## Start EXCERPT TO READ

Liar Liar Pants On Fire
by John Bowden
The old childhood saying, “Liar liar, pants on fire” is used to point out when a person is
lying.  In our investigations we speak to many people; victims, witness and suspects to
gather information to solve the case.  During this process we find that people lie to us;
not just the suspect but victims, and witnesses as well.  My first rape case is a good
example.  A young woman claimed to have been raped.  She was lying to cover her
infidelity with a man that was not her fiancée.  When speaking to her fiancée, she could
not keep her emotions in check.  He asked what was bothering her and she stated she
was raped.  It is lucky her deceit was detected and the young man, from the one night
affair, did not go to jail.  The point here is that everyone lies; including suspects,
victims and witnesses.  It is up to us to detect them.  The ultimate interpretation of a lie
is the person did it, they had a part in it or they know who did do it.

I and many others have written about the behavior we observe that indicates truth and
deception.  That is not the issue here.  The behavior is caused by the stress of telling
the lie.  The point I want to discuss is how to generate the stress that drives the
behavior.  We do this by bringing to the forefront of the subject’s mind that they are in
fact lying.  Everyone lies every day.  But, if you ask a person “are you a liar?” the
answer will usually be no.  People consider that some lies are allowable.  For example:
a child asks a question about an adult subject the adult is uncomfortable in answering.  
The adult gives a false answer, a lie, or as it is often described as a “white lie.”  From
this point we see how people rationalize their lies, transforming their belief that the lie is
not a lie.  With this perceptual change, the stress of telling a lie is not generated to
cause the deceptive behavior we look for.  We want the person to focus on the fact
they are lying when they tell a lie.  This is called a “Psychological Set” as defined by
James Allen Matte Ph.D.
To establish the psychological set, we begin by talking to the subject, telling them we wish to interview them about
the case.  At the onset of the interview we thank them for their cooperation and we expect them to be honest with
us.  As a part of the discussion, we want them to focus on “what is a lie?”  Many people think they do not lie or
consider some lies unimportant and therefore do not count as lies.  To begin with, ask the subject to give you their
definition of a lie.  After they describe their definition of a lie, ask the subject, “Are you a liar?”  The usual answer is
“no.” Ask them “how many lies do you have to tell to be a liar?”  They may give you a number.  However, you want
them to recognize that if you tell one lie, you are a liar.  You can tell them that everyone is a liar.  Ask the subject
“What is a lie?”  Tell them, “A lie is something that is not 100% truthful.”  Write on a pad the number “99.9%” for the
subject to see. Point to it and ask them, “If an answer is 99.9% truthful, it is still a lie?”  Get them to agree it is a lie.

## End EXCERPT TO READ
## Start SUPPLIED RECORDS

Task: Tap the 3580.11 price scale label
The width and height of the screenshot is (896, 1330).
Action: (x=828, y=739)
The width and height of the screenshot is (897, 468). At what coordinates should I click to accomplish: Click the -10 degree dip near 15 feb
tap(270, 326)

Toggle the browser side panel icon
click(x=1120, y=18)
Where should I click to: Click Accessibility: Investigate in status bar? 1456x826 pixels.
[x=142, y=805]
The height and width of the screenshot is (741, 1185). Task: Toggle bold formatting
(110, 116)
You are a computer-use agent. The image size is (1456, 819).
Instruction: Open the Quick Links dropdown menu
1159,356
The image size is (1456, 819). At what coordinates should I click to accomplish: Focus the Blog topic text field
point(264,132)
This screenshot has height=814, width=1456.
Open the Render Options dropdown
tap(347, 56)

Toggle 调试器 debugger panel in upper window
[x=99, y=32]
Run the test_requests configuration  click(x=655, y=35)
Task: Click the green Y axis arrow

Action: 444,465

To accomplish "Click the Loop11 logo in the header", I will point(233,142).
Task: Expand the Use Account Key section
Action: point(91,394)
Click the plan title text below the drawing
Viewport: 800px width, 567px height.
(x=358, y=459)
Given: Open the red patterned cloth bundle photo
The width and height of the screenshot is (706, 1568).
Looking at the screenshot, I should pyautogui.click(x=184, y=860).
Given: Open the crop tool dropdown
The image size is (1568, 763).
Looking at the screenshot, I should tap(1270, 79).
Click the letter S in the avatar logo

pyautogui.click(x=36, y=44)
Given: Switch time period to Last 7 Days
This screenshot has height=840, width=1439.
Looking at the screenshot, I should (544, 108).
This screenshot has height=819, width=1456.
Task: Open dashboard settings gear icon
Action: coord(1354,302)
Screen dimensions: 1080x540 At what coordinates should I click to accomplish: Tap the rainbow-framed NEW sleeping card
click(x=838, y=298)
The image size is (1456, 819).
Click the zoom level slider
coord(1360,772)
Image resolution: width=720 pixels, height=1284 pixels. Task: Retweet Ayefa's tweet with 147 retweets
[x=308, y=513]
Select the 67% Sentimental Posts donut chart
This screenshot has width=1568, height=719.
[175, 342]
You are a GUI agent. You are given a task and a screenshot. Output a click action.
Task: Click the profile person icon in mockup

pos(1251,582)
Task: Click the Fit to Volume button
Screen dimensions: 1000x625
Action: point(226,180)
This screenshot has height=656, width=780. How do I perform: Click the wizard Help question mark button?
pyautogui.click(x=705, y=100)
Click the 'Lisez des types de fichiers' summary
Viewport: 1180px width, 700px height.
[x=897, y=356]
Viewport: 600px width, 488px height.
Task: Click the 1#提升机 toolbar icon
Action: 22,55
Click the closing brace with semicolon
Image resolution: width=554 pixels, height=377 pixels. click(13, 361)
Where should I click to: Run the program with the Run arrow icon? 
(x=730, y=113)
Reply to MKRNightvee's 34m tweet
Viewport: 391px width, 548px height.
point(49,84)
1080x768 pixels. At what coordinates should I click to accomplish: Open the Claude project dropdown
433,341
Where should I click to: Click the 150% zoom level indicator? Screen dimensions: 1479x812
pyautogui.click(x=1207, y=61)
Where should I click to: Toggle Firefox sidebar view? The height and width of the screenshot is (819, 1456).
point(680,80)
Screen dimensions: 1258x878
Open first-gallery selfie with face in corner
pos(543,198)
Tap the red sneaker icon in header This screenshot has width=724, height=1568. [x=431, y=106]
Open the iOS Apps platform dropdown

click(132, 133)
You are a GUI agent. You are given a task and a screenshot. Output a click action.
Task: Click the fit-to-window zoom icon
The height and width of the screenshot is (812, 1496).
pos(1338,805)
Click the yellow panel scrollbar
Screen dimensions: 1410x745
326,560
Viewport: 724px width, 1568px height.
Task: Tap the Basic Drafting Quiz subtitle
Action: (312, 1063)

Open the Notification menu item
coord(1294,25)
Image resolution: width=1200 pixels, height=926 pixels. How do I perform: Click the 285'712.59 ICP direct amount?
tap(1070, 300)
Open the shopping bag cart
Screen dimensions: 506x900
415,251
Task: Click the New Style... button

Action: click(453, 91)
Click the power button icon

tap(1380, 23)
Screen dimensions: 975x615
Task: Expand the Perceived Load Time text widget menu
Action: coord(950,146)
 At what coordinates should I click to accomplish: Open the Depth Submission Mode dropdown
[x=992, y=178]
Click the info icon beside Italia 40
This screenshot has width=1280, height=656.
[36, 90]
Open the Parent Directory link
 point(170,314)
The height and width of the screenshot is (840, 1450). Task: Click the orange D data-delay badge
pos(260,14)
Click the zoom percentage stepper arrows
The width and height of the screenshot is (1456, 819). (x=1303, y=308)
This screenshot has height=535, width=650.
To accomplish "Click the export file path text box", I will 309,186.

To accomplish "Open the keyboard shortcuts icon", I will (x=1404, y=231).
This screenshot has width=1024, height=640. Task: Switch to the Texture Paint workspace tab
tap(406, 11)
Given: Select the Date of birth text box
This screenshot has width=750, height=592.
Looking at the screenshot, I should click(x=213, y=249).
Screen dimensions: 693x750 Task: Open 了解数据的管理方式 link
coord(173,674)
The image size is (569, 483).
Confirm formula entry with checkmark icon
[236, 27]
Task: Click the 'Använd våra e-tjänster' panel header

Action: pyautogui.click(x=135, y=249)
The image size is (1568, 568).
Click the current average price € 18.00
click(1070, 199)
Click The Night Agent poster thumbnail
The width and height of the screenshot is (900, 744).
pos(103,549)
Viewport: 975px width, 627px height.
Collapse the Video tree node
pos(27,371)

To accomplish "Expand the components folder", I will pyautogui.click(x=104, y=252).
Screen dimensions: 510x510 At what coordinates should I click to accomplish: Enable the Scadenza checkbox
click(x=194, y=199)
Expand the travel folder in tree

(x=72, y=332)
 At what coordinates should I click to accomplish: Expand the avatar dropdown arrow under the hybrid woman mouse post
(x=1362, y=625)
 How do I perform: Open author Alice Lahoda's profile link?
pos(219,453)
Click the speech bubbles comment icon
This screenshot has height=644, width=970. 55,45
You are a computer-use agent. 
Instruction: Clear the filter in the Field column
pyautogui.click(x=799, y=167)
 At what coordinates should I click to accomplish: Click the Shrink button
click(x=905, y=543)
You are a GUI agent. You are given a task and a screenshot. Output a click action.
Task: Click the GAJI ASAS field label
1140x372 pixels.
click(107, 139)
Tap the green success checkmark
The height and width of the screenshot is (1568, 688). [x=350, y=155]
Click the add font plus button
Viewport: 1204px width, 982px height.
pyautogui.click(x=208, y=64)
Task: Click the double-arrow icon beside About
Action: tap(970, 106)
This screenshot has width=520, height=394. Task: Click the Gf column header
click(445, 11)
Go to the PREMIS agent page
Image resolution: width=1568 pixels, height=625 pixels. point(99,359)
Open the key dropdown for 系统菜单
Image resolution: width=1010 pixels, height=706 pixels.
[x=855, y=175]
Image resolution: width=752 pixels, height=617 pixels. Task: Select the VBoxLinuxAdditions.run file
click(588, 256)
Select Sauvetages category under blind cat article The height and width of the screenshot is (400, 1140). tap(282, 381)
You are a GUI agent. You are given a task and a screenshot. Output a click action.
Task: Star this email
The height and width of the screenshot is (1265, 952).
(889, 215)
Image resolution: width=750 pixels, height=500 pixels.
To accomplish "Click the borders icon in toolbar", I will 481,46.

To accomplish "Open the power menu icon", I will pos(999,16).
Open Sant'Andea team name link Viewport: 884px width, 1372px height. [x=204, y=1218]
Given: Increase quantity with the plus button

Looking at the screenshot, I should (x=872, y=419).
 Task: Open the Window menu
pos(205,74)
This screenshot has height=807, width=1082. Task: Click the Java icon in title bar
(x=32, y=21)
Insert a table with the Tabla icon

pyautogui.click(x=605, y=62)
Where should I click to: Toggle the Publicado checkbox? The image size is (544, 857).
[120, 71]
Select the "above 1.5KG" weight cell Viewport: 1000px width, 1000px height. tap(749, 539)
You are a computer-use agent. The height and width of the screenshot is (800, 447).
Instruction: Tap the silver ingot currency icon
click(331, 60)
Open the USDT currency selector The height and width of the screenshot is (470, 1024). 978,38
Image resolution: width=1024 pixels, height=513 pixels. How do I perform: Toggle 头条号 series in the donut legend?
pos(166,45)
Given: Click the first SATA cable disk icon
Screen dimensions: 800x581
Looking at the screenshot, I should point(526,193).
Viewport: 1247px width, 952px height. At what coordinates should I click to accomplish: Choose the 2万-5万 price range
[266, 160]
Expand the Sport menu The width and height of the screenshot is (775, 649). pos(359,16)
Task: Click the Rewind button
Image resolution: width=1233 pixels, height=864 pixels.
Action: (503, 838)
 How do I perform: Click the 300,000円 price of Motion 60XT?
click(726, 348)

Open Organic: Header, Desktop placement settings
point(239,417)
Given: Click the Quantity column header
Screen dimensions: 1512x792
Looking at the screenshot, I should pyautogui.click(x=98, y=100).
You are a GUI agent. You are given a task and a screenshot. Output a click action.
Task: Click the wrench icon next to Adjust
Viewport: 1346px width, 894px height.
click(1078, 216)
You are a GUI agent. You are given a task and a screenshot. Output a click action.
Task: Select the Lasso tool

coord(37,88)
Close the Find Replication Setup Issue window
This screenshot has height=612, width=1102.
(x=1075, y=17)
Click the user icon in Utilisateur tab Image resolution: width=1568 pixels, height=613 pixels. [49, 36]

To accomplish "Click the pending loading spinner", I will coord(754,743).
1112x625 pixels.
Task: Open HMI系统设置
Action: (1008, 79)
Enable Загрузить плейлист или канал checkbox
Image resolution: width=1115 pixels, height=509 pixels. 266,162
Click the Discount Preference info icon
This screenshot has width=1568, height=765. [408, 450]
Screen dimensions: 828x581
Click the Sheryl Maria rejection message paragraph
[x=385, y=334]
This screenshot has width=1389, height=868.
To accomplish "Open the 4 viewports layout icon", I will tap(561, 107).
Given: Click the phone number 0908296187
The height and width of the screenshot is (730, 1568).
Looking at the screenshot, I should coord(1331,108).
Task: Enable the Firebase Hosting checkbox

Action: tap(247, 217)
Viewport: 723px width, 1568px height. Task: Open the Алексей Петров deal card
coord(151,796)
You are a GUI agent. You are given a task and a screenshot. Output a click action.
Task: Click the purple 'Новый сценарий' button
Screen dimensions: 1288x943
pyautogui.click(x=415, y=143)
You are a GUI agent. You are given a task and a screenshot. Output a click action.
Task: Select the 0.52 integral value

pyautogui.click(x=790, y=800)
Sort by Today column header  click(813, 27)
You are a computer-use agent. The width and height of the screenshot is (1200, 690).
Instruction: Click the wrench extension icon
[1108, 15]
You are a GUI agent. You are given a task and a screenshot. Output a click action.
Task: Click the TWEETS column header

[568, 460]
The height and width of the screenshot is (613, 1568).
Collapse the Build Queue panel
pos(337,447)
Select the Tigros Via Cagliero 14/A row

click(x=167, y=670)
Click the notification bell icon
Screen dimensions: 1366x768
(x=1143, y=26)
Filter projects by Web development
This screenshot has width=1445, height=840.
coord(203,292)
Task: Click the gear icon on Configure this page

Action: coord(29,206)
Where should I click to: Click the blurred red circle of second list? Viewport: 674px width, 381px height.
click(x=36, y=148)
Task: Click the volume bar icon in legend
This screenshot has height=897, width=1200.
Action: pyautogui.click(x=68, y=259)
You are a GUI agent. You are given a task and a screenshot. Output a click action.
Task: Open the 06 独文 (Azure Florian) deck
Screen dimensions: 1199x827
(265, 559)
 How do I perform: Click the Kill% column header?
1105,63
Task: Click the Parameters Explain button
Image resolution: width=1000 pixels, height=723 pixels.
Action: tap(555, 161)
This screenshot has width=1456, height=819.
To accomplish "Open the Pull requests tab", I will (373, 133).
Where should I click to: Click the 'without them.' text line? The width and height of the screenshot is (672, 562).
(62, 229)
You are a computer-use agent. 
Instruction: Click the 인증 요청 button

## End SUPPLIED RECORDS

* REQUIRED ACTIONS *
[1] From the article on lying, print the passage starting with "The adult gives" and going on through "Allen Matte Ph.D.".
[2] Name the kinds of people the article on lying says investigators speak to when gathering information on a case.
[3] Go on with the article on lying from where it stops.
The material has no connection to the article on lying.

* ANSWERS BELOW *
[1]
The adult gives a false answer, a lie, or as it is often described as a “white lie.”  From
this point we see how people rationalize their lies, transforming their belief that the lie is
not a lie.  With this perceptual change, the stress of telling a lie is not generated to
cause the deceptive behavior we look for.  We want the person to focus on the fact
they are lying when they tell a lie.  This is called a “Psychological Set” as defined by
James Allen Matte Ph.D.

[2] Victims, witnesses, and suspects.

[3]
This focuses the subject on the act of lying, bringing it to the front of their mind.  It is like the game I used to play
with my daughter.  I would tell her not to think about an elephant.  She would agree; but, every time I asked her what
she was thinking about, she would say she was thinking about an elephant.  When she evaluated what she was
thinking about, it would bring the thought of an elephant to the forefront of her thoughts.  When I asked what she
was thinking about, it would remind her to not think about an elephant.  That thought would bring the the elephant
to mind, and now she was thinking about the elephant.  As she went around the house, she would consider what
she was thinking about.  Guess what, the elephant pops into her head.  Eventually she would come to me and ask
“Daddy, can I quit not thinking about an elephant now?”  I would tell her ok, she could stop not thinking about an
elephant. As she would start to turn, I would say, “but, don’t think about a giraffe.”  The point of this story is to bring
to the forefront of the subject’s mind that a lie is anything less than 100% truth.  It is the elephant in the room.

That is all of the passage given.